= Short task =
Add -74 to each coordinate in the answers of the records, starting at the line that contains "The height and width of the screenshot is (719, 1568)." and ending at the last line of the records, and write out only those lines again, requests included.

= Material supplied =

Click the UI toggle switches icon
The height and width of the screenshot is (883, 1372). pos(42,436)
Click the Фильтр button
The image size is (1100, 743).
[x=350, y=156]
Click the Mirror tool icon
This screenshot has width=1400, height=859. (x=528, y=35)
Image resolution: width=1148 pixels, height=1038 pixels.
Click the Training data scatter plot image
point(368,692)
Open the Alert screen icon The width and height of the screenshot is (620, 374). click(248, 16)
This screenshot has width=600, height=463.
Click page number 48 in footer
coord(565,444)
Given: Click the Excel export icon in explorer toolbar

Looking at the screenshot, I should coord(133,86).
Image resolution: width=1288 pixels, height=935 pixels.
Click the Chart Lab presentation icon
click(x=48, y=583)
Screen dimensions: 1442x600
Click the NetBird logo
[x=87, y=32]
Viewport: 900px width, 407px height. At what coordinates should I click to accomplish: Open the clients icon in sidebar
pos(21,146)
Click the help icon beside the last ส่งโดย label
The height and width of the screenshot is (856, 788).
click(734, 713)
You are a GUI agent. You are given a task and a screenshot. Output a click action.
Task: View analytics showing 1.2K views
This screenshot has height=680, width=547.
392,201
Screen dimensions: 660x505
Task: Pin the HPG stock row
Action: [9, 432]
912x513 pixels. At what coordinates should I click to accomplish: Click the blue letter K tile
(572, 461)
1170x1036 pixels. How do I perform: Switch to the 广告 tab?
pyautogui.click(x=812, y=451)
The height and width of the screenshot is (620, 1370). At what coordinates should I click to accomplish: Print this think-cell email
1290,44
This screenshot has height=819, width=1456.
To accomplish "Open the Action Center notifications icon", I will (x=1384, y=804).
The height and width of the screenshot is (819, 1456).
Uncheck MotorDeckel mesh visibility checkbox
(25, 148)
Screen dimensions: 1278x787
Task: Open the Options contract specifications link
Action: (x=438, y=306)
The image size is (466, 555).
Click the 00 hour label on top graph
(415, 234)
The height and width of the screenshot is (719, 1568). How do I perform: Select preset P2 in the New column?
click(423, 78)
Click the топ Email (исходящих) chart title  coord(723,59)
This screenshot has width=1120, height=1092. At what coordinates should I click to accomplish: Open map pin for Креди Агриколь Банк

= Full solution =
The height and width of the screenshot is (719, 1568). How do I perform: Select preset P2 in the New column?
click(349, 4)
Click the топ Email (исходящих) chart title  coord(649,-15)
This screenshot has width=1120, height=1092. At what coordinates should I click to accomplish: Open map pin for Креди Агриколь Банк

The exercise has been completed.